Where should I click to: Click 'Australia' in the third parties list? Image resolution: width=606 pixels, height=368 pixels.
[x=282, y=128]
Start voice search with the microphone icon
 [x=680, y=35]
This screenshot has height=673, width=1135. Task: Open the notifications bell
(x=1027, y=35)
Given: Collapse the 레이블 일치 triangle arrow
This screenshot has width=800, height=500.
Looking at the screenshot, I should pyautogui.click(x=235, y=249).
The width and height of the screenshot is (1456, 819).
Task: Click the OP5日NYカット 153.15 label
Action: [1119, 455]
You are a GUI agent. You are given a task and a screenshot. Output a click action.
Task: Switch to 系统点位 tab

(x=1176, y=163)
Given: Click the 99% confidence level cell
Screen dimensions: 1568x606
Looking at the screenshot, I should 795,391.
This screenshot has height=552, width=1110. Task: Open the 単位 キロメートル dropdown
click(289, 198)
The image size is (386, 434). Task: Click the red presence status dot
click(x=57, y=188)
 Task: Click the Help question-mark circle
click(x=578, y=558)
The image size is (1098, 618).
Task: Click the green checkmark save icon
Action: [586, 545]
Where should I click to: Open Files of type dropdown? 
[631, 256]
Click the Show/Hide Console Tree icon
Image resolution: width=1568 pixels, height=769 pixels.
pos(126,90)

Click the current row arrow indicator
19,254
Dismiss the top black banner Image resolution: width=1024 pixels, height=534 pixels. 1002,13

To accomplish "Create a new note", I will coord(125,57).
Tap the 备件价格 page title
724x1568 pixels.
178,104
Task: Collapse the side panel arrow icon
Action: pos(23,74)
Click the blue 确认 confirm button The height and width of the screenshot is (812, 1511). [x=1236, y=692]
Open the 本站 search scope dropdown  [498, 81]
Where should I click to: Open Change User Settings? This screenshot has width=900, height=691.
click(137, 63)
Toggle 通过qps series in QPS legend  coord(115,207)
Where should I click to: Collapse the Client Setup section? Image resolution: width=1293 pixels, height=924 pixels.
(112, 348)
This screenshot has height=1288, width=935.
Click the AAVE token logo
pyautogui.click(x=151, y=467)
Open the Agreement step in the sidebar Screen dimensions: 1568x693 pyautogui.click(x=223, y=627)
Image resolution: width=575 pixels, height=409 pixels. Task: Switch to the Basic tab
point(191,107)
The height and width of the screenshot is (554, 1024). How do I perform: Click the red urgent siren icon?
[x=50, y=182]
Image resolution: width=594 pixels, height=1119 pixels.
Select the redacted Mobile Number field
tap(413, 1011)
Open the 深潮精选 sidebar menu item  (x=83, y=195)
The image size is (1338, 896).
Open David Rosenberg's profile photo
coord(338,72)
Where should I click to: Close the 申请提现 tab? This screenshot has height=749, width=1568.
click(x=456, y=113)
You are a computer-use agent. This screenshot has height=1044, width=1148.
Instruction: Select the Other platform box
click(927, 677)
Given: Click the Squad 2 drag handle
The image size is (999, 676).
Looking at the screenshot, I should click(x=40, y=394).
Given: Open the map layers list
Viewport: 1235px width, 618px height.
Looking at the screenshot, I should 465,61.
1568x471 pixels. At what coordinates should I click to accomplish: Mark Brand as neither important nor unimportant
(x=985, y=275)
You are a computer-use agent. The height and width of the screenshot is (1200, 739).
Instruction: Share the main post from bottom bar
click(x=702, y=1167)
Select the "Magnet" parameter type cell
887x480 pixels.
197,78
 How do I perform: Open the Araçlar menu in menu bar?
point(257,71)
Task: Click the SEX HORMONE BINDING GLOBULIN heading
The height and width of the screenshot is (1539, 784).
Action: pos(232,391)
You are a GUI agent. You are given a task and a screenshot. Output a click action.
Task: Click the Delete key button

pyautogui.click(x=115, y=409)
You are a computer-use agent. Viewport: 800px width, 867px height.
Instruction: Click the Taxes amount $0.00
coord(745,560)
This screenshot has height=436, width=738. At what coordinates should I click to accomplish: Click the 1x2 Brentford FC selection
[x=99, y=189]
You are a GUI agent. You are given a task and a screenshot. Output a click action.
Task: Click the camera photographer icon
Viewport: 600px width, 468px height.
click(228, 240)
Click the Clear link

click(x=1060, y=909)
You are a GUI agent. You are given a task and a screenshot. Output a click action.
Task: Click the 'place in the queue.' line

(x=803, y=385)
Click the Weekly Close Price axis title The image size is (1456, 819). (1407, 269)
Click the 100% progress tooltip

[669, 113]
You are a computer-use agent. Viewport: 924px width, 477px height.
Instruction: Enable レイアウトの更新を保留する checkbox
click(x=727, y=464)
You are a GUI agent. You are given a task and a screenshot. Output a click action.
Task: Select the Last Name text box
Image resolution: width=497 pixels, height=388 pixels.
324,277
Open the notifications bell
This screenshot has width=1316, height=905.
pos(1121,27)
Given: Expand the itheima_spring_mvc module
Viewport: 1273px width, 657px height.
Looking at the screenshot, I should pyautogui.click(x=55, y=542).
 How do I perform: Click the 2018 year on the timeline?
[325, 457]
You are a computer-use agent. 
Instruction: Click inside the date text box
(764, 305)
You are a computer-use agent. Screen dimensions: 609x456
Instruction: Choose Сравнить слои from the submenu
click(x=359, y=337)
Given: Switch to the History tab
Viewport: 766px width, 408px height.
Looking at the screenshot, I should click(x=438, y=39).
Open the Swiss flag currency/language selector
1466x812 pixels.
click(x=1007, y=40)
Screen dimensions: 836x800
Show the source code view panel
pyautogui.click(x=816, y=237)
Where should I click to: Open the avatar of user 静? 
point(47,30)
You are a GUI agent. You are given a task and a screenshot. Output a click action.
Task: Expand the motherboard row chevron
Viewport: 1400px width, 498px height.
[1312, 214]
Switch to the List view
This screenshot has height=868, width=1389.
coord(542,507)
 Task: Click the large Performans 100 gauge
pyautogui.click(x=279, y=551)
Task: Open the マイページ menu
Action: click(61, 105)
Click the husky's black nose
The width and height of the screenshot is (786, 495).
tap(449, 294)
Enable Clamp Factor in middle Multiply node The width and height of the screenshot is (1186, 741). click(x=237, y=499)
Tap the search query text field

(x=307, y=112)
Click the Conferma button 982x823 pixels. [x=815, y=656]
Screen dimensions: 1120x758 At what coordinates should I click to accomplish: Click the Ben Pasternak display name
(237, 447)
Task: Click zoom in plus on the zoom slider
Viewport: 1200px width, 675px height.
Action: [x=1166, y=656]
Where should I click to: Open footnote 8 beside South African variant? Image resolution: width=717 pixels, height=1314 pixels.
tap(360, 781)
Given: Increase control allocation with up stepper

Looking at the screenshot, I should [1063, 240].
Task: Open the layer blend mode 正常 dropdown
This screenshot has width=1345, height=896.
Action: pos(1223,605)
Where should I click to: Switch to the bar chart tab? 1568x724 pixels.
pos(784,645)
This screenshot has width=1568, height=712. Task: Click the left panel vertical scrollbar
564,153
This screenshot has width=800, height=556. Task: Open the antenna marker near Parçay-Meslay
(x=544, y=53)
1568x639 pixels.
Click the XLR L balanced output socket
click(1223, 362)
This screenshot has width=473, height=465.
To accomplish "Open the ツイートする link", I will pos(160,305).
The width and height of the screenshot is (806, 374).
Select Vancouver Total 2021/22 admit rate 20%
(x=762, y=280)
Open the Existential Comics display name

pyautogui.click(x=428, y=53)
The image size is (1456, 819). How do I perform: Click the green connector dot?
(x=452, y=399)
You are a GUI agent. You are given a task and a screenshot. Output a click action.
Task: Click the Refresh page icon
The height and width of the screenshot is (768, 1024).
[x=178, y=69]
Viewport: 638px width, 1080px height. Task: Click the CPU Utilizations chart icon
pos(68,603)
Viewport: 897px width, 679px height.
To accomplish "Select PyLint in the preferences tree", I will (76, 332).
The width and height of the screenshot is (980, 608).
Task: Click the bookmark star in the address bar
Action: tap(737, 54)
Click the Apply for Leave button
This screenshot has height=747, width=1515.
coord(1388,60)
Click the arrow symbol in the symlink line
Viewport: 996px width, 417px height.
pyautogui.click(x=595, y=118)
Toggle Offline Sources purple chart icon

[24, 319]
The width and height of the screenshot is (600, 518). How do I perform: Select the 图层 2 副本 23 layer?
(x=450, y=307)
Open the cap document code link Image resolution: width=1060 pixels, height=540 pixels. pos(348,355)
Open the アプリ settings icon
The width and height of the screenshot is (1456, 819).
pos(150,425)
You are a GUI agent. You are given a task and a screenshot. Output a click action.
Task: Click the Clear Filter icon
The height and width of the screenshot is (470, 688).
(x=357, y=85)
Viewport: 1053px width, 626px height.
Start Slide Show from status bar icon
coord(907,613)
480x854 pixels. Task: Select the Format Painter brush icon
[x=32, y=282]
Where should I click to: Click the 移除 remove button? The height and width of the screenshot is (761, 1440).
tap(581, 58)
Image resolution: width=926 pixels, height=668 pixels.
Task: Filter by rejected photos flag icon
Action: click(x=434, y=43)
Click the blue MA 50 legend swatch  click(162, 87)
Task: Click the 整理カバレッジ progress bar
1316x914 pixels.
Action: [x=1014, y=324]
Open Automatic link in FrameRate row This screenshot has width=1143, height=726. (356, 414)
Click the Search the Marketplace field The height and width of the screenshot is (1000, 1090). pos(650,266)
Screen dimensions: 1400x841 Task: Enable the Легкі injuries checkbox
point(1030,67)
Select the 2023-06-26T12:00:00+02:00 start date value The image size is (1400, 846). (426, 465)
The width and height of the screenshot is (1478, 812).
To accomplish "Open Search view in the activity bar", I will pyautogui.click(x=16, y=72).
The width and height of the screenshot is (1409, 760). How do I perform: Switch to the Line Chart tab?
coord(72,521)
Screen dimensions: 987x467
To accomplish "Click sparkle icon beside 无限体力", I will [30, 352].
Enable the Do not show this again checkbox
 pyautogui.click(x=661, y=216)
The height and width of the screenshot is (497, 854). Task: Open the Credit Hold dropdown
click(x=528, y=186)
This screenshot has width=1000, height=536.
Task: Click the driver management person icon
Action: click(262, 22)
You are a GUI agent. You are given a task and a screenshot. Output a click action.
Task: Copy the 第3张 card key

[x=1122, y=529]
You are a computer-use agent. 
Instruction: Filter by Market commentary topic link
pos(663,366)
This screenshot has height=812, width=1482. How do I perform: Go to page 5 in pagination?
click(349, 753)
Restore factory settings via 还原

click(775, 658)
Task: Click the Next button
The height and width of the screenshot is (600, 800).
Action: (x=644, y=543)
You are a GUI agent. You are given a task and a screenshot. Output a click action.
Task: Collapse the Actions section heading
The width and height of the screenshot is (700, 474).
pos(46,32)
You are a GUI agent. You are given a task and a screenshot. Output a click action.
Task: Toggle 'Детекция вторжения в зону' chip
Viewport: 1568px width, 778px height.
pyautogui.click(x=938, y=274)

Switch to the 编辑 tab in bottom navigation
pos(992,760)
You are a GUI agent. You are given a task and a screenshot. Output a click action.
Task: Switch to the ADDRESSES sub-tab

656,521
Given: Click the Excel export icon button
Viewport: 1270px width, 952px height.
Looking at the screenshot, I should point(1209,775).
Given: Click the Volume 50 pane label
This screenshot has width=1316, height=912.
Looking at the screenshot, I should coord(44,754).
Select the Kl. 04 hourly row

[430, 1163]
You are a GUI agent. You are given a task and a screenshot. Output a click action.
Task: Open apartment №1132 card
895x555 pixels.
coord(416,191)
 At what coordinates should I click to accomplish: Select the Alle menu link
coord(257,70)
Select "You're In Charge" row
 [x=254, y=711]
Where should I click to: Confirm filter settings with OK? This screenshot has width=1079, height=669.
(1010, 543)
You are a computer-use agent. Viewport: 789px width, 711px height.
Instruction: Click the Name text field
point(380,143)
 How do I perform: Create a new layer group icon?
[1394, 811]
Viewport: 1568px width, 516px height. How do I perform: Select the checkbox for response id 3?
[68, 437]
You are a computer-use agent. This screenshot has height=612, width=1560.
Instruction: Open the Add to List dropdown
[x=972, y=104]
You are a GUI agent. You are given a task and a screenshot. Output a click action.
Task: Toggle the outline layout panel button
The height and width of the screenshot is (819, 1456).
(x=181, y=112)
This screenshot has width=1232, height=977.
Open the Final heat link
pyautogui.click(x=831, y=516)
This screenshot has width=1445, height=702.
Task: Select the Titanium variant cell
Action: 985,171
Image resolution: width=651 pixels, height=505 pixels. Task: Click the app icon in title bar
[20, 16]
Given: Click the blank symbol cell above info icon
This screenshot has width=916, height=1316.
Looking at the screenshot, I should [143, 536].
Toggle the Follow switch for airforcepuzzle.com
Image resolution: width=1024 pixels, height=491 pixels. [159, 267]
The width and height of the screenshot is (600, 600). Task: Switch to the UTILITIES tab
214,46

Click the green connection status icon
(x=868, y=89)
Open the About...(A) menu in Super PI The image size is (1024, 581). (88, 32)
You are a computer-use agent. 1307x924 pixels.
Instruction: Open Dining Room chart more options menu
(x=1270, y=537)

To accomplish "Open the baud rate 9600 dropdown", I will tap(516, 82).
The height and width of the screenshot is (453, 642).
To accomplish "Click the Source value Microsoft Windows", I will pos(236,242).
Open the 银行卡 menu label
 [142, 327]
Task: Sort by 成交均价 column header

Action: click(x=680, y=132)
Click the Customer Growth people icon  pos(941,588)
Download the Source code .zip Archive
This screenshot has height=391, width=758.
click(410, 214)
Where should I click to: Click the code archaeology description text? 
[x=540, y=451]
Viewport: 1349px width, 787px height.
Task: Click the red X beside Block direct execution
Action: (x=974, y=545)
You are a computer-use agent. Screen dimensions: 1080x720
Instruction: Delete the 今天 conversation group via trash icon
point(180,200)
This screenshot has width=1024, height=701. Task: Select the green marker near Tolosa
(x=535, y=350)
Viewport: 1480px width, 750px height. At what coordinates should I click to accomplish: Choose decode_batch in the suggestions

▶ _DEINE AUFGABE_:
Wiederhole die Daten Zeile für Zeile unverändert. Beginne bei der ersten Zeile und höre nach der Zeile auf, die „click(x=57, y=188)“ enthält.

▶ _LÖSUNG FOLGT_:
Where should I click to: Click 'Australia' in the third parties list? Image resolution: width=606 pixels, height=368 pixels.
[x=282, y=128]
Start voice search with the microphone icon
 [x=680, y=35]
This screenshot has height=673, width=1135. Task: Open the notifications bell
(x=1027, y=35)
Given: Collapse the 레이블 일치 triangle arrow
This screenshot has width=800, height=500.
Looking at the screenshot, I should pyautogui.click(x=235, y=249).
The width and height of the screenshot is (1456, 819).
Task: Click the OP5日NYカット 153.15 label
Action: [1119, 455]
You are a GUI agent. You are given a task and a screenshot. Output a click action.
Task: Switch to 系统点位 tab

(x=1176, y=163)
Given: Click the 99% confidence level cell
Screen dimensions: 1568x606
Looking at the screenshot, I should 795,391.
This screenshot has height=552, width=1110. Task: Open the 単位 キロメートル dropdown
click(289, 198)
The image size is (386, 434). Task: Click the red presence status dot
click(x=57, y=188)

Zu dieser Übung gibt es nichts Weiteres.